> _EXERCISE DIRECTIONS_
Of all the lines in the records below, copy only those that contain the string "from".

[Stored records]

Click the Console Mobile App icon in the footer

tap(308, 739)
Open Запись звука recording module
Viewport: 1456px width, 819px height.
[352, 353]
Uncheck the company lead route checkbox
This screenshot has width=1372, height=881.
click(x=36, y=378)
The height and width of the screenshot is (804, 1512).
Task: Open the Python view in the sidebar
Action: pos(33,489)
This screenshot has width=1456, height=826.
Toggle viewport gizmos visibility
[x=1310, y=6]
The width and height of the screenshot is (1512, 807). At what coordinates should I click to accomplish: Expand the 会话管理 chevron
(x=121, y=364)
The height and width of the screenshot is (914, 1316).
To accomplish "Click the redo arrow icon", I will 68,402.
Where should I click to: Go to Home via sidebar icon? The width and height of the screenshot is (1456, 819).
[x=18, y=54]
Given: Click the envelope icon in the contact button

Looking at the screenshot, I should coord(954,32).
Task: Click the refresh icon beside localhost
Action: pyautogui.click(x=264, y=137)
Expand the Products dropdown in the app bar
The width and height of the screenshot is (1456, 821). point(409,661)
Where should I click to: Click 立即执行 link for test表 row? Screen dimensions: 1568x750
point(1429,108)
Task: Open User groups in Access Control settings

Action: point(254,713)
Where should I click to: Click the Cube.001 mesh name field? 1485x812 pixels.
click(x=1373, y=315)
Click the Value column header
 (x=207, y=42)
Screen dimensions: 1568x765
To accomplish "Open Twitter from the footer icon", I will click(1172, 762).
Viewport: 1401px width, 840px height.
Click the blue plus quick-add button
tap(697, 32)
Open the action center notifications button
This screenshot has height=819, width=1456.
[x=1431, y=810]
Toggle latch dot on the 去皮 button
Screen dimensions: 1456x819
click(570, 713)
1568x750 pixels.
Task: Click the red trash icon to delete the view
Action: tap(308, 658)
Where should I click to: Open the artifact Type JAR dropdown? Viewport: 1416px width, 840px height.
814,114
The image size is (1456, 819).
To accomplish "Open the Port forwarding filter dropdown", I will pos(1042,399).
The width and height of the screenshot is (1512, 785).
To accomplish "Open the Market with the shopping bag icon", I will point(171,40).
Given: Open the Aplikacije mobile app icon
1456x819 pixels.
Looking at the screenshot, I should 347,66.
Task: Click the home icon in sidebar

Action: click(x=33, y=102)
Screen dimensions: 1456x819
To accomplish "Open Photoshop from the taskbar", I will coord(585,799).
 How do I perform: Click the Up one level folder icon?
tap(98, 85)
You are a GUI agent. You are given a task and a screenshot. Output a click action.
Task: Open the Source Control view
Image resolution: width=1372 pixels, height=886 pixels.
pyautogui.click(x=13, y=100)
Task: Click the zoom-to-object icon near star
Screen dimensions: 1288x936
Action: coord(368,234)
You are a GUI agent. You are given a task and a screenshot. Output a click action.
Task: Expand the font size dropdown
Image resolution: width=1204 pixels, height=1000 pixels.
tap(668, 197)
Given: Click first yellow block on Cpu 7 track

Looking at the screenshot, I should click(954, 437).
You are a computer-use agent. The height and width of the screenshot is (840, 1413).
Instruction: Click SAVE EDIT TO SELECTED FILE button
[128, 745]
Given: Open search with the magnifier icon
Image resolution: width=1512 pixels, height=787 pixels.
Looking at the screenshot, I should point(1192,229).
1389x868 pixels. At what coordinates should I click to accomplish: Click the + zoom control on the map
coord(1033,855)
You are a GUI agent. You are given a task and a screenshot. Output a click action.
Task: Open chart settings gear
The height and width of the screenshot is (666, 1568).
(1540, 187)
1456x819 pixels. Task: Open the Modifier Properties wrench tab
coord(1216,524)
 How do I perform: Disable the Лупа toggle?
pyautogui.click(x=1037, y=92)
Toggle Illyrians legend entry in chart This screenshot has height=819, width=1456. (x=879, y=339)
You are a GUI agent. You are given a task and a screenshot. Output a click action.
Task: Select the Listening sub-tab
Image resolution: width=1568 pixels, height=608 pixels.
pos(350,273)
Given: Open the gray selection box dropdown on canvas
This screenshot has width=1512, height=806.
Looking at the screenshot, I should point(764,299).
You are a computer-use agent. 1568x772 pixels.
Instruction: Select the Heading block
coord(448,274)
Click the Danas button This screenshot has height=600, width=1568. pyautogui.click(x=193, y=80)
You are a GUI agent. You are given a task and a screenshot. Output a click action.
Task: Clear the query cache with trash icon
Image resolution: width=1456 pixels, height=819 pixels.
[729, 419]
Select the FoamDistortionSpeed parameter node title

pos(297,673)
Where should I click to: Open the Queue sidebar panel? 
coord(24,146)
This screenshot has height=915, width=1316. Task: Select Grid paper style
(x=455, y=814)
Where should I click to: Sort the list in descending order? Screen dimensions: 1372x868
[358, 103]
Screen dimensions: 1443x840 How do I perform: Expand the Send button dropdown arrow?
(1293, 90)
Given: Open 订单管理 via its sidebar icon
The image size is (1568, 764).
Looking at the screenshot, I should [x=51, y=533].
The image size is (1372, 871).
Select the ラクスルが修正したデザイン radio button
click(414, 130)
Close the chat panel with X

> _ANSWER FOR THE TASK_
To accomplish "Open Twitter from the footer icon", I will click(1172, 762).
To accomplish "Open Photoshop from the taskbar", I will coord(585,799).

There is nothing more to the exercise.